[BRIEF 1] Lay out the lines of the listing as a Markdown table with the columns Row and Line, from the line with "Where should I" up to and including the line with "The image size is (507, 334).". Skip blank lines, and leave the pictures out.

Contact: David Williamson or Bret Johnson, (919) 962-8596.

Release No. 281				March 30, 1998

Embargoed until 6 p.m.Tuesday, March 31, 1998

Ancient meteorite collapsed margin, spawned giant submarine avalanches

By DAVID WILLIAMSON, UNC-CH News Services

CHAPEL HILL -- After untold years of streaking across the galaxy, a giant
meteorite smacked the Earth 65 million years ago with the force of a million
atomic bombs.

The collision, which scientists believe led dinosaurs and many other species
to die off within a few years, also caused massive landslides along the edge
of the continent north of Mexico's Yucatan Peninsula, new evidence suggests.
Six miles wide, the rock and metal chunk cut a hole 120 miles across and
devastated an area from northeast Mexico to what is now the U.S. Gulf Coast.

"Until now, little has been known about the effect of the impact on the
continental margin closest to the crater, which is directly north of the
Yucatan," said Dr. Timothy Bralower, professor of geology at the University
of North Carolina at Chapel Hill. "Because it happened so long ago, you
can't even see the crater from the air or from space."

[AVAILABLE DATA]
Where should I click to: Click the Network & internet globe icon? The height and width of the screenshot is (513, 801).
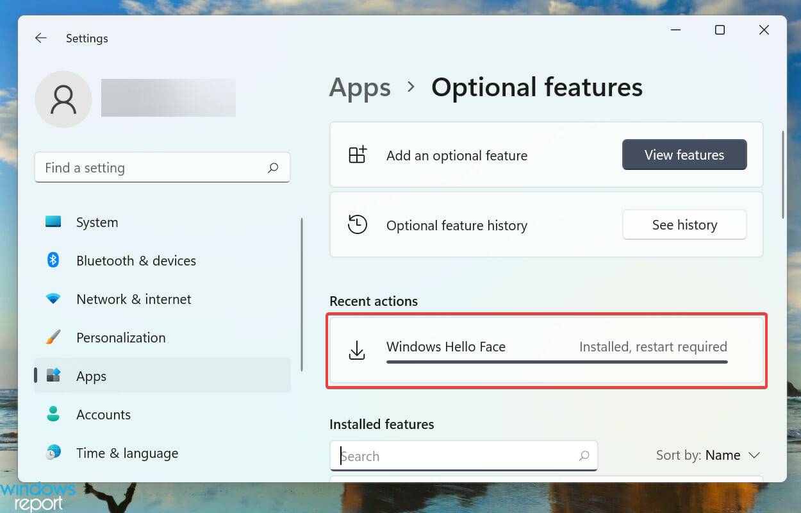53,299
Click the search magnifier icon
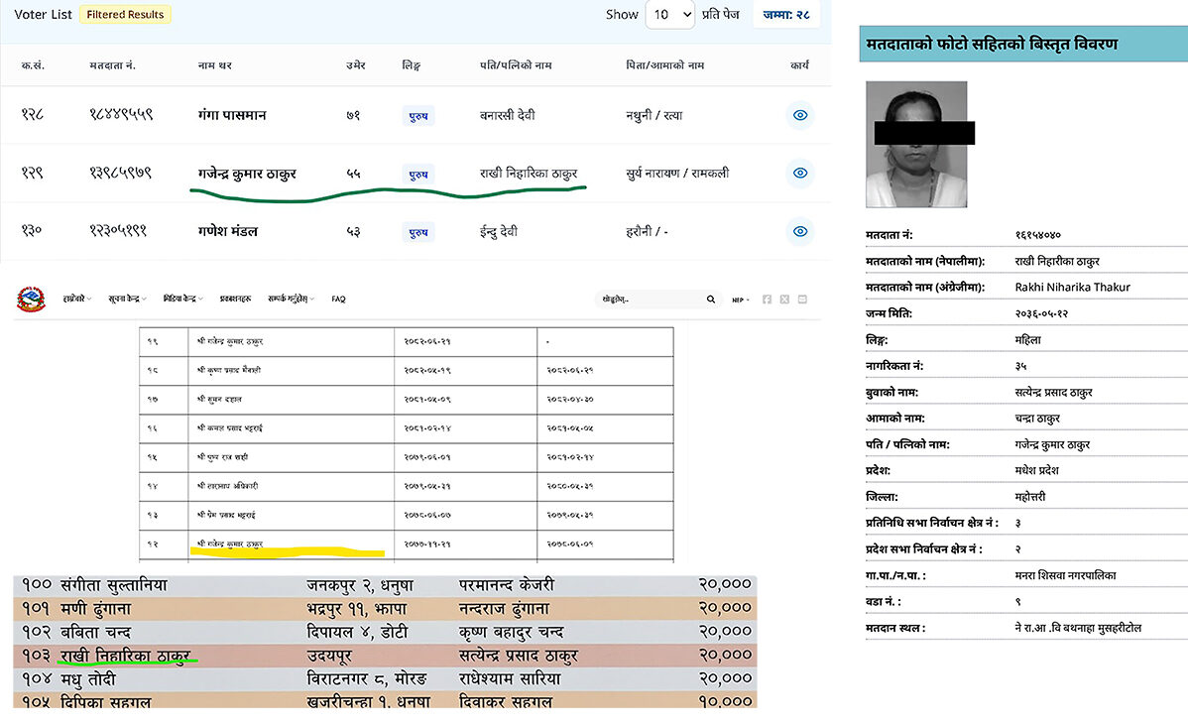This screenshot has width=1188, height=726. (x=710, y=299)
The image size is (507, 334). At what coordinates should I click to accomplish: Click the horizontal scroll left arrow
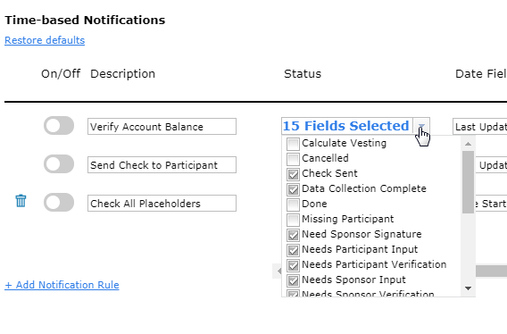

...

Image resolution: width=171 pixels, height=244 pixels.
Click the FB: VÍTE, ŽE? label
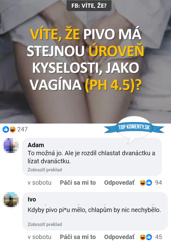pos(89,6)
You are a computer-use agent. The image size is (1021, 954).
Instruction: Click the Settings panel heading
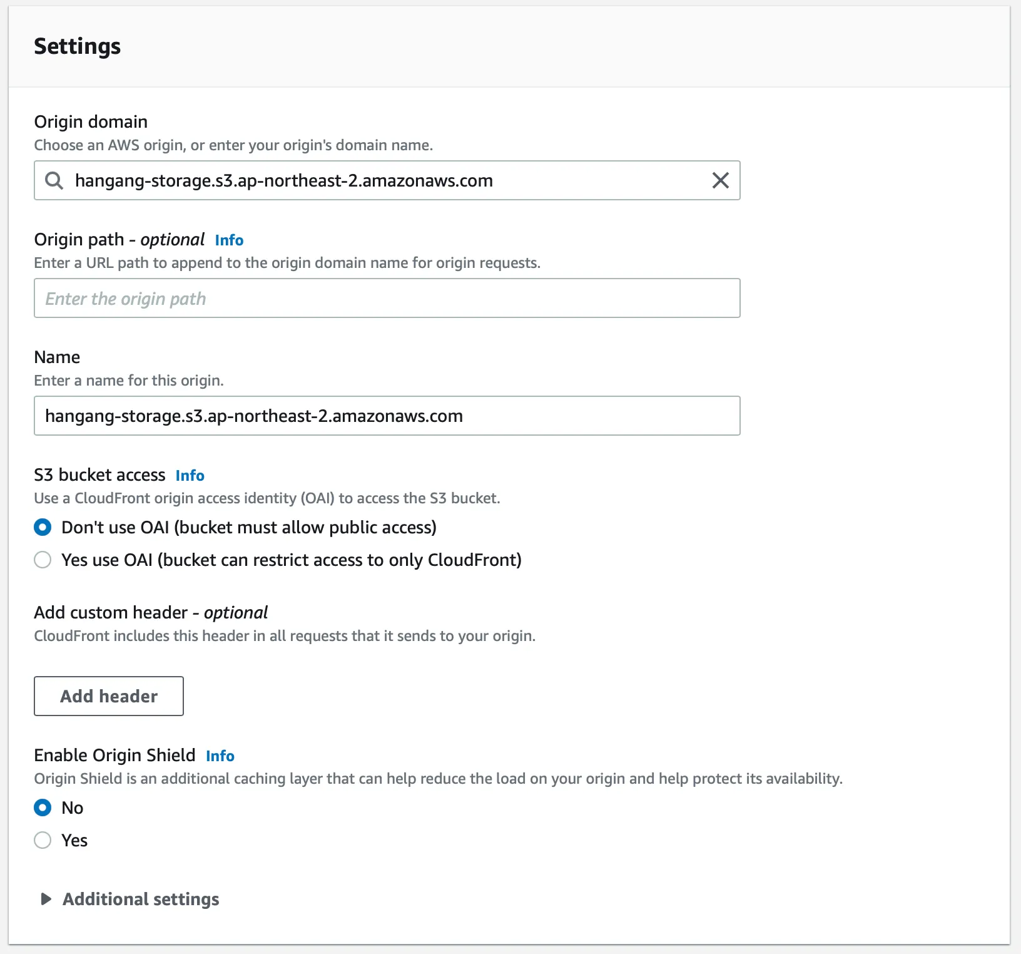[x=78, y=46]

[BRIEF 2] According to the meteorite press release, how wide was the hole the meteorite cut?

[WRITTEN RESPONSE 1]
| Row | Line |
|---|---|
| 1 | Where should I click to: Click the Network & internet globe icon? The height and width of the screenshot is (513, 801). |
| 2 | 53,299 |
| 3 | Click the search magnifier icon |
| 4 | This screenshot has width=1188, height=726. (x=710, y=299) |
| 5 | The image size is (507, 334). At what coordinates should I click to accomplish: Click the horizontal scroll left arrow |

[WRITTEN RESPONSE 2] 120 miles across.